-- begin Extracted information --
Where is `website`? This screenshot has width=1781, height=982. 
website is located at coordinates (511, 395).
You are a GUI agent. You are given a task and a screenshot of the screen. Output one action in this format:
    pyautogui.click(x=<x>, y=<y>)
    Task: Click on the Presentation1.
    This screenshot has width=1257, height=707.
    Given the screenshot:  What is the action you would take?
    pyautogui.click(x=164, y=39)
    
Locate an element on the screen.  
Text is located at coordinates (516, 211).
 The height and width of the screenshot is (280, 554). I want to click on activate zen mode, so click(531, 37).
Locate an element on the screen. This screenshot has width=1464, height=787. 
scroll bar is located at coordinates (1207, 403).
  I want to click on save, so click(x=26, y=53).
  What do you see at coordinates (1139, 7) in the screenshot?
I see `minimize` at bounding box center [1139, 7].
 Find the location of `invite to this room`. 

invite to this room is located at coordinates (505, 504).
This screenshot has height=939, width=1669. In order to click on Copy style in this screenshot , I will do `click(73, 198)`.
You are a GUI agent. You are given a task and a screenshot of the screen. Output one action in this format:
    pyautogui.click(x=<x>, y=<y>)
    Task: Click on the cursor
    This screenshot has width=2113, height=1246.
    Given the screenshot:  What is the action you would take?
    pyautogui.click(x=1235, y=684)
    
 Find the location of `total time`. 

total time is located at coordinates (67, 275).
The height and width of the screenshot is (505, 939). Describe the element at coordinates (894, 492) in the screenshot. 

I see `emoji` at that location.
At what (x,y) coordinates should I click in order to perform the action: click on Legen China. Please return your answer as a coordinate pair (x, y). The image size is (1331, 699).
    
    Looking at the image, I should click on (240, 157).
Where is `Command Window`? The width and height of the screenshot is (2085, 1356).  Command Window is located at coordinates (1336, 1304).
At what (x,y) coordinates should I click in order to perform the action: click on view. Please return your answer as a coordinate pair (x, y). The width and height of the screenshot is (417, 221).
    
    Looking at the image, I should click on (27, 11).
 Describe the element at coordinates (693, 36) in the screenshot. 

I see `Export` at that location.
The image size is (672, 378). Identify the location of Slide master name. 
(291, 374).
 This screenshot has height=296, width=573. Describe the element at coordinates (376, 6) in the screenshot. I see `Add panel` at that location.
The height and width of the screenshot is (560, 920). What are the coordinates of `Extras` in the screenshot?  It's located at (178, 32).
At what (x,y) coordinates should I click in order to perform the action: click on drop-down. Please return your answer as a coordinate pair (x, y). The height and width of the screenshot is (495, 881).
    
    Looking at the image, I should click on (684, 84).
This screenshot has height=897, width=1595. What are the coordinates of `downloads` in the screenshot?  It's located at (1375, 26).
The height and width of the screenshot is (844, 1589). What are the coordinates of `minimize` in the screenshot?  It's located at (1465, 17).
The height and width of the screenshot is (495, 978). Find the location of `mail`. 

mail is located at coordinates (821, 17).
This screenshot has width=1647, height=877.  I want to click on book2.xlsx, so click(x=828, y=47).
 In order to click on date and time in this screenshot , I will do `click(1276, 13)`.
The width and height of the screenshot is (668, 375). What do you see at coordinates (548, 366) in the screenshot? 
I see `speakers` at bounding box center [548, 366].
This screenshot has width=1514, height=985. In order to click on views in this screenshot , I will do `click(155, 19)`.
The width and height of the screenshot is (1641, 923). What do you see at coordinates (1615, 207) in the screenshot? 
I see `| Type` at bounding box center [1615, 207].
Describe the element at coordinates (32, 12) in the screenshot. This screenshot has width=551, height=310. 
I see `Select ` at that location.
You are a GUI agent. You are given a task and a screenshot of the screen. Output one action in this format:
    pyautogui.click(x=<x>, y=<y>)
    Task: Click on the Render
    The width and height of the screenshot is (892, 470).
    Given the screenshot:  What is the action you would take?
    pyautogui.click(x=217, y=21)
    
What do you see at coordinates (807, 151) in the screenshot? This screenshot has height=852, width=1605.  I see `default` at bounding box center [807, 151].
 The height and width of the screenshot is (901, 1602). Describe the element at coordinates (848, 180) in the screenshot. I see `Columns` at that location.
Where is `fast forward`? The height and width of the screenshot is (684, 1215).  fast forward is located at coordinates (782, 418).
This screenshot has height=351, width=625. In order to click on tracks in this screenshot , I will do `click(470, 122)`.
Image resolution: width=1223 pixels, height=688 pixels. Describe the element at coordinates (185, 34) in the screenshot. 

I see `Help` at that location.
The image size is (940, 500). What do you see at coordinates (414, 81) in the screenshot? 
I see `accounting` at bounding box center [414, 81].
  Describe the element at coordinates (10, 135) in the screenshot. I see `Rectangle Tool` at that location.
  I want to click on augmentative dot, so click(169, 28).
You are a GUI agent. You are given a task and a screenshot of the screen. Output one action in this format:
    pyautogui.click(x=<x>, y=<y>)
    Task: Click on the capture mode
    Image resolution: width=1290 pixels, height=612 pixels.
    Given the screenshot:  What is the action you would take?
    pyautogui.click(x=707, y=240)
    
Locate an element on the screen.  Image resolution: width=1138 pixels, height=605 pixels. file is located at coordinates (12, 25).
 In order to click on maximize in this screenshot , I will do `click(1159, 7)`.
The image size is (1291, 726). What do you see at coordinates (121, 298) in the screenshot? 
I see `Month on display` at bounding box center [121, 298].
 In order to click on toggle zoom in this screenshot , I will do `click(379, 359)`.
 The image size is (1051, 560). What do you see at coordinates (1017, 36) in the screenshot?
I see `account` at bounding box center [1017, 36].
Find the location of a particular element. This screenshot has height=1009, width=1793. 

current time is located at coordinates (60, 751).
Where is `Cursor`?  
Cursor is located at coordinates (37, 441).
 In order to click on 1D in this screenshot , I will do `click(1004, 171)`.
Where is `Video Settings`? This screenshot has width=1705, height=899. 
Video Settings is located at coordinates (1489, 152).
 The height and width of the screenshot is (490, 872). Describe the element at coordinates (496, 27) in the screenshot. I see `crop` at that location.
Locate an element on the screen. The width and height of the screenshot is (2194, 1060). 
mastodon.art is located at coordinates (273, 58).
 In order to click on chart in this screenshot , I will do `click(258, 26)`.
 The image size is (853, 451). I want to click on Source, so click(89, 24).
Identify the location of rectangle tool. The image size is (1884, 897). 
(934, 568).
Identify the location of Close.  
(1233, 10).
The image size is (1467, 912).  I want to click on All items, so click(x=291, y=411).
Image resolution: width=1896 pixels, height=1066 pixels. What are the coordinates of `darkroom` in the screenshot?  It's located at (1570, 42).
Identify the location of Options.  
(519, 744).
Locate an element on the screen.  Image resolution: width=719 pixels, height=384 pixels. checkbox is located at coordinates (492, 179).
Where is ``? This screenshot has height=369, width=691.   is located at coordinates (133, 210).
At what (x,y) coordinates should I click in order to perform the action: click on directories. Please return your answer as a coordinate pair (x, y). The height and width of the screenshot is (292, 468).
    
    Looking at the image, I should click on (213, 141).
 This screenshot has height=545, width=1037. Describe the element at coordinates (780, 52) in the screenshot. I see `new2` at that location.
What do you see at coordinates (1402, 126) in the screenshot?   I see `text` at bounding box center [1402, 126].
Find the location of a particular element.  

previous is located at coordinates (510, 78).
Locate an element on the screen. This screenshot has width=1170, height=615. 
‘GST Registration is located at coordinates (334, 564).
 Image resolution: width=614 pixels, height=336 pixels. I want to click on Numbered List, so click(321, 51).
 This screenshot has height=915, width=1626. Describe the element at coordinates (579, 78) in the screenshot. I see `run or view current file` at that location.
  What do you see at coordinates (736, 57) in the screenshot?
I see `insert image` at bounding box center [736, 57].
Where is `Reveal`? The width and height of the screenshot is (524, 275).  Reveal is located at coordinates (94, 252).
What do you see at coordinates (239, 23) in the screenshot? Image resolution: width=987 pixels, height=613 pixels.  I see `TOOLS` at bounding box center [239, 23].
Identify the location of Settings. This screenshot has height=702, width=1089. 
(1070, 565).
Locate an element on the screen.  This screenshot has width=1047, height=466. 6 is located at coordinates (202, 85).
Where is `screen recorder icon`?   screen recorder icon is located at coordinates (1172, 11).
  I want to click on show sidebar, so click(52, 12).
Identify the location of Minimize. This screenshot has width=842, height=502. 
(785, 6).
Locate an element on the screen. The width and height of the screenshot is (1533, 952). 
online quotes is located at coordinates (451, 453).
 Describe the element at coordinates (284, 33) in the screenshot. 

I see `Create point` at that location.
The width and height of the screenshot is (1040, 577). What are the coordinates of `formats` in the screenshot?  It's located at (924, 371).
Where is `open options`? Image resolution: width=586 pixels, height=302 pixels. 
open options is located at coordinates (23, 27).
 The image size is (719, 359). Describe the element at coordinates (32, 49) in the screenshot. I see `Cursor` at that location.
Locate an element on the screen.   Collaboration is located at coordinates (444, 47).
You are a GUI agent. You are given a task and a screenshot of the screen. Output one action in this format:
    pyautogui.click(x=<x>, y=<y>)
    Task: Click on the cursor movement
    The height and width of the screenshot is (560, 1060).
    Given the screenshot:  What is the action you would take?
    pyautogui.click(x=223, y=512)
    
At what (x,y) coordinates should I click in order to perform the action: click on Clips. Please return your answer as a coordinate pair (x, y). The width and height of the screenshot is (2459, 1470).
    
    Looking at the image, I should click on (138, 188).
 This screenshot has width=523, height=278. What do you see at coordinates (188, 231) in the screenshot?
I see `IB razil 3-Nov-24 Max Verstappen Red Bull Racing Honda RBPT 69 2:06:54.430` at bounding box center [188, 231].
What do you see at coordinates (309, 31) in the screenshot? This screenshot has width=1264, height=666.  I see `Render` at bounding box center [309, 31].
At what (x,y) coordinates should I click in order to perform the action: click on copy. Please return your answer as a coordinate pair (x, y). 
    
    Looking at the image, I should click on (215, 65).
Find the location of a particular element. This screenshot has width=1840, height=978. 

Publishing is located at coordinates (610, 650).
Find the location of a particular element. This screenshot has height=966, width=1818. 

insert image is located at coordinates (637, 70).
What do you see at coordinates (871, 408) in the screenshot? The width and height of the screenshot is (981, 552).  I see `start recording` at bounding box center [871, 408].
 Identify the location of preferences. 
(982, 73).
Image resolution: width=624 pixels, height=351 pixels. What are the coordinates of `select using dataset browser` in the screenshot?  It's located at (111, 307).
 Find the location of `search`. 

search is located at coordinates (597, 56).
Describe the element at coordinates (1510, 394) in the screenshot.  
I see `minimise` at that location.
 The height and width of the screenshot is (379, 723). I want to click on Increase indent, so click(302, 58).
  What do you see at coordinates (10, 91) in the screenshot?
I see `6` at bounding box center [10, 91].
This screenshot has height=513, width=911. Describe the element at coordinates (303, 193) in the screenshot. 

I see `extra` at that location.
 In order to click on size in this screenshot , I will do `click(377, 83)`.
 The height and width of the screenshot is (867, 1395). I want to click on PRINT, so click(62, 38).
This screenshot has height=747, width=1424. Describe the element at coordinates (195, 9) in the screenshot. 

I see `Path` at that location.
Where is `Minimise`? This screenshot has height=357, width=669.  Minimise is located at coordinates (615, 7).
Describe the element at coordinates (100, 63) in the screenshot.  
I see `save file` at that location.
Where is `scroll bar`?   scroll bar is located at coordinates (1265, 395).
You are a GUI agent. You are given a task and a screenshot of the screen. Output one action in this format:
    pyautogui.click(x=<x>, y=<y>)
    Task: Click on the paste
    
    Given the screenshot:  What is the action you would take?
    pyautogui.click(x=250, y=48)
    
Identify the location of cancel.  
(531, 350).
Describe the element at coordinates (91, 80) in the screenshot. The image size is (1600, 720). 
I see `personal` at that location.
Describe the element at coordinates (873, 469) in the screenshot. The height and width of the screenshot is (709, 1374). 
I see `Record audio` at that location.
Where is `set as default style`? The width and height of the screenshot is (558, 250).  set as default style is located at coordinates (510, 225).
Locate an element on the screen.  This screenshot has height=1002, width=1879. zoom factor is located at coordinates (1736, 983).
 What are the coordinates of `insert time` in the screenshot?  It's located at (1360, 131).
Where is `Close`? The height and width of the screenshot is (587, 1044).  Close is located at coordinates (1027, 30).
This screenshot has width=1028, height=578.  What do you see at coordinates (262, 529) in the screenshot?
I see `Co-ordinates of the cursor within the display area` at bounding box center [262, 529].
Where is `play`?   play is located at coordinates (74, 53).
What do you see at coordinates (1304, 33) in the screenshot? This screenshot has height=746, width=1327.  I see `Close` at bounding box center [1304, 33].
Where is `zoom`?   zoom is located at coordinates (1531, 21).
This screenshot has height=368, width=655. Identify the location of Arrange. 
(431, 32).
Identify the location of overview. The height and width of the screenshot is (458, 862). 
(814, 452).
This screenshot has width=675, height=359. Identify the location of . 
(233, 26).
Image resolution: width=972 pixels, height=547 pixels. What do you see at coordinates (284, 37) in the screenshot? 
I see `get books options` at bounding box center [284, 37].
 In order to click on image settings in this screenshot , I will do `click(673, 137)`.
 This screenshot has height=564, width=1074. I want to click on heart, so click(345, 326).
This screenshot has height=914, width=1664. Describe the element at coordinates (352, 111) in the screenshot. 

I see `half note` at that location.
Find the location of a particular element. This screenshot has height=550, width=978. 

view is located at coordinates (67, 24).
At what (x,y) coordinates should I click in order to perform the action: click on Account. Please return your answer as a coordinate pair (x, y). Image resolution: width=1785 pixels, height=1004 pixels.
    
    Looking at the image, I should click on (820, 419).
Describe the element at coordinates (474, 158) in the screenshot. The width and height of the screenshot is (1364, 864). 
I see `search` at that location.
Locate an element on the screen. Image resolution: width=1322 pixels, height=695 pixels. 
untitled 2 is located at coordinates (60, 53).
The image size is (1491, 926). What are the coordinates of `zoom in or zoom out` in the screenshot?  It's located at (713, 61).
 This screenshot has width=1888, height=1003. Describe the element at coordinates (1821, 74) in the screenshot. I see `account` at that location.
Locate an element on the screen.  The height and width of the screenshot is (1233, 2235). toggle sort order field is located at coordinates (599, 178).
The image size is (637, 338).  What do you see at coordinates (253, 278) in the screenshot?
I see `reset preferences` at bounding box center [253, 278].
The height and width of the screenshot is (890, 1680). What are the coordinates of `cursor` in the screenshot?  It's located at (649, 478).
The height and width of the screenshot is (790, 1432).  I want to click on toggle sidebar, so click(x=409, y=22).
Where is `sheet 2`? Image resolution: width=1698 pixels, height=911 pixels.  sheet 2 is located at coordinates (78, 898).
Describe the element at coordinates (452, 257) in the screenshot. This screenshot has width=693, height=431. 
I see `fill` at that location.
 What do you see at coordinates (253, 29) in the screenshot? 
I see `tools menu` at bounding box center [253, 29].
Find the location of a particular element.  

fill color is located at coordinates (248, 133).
-- end Extracted information --
Problem details — Turn the lines above, from the very first one through the line that contains "scroll bar is located at coordinates (1207, 403).", into a numbered list, skipping any blank lines.

Solution to this exercise —
1. Where is `website`? This screenshot has width=1781, height=982. 
2. website is located at coordinates (511, 395).
3. You are a GUI agent. You are given a task and a screenshot of the screen. Output one action in this format:
4.     pyautogui.click(x=<x>, y=<y>)
5.     Task: Click on the Presentation1.
6.     This screenshot has width=1257, height=707.
7.     Given the screenshot:  What is the action you would take?
8.     pyautogui.click(x=164, y=39)
9. Locate an element on the screen.  
10. Text is located at coordinates (516, 211).
11.  The height and width of the screenshot is (280, 554). I want to click on activate zen mode, so click(531, 37).
12. Locate an element on the screen. This screenshot has width=1464, height=787. 
13. scroll bar is located at coordinates (1207, 403).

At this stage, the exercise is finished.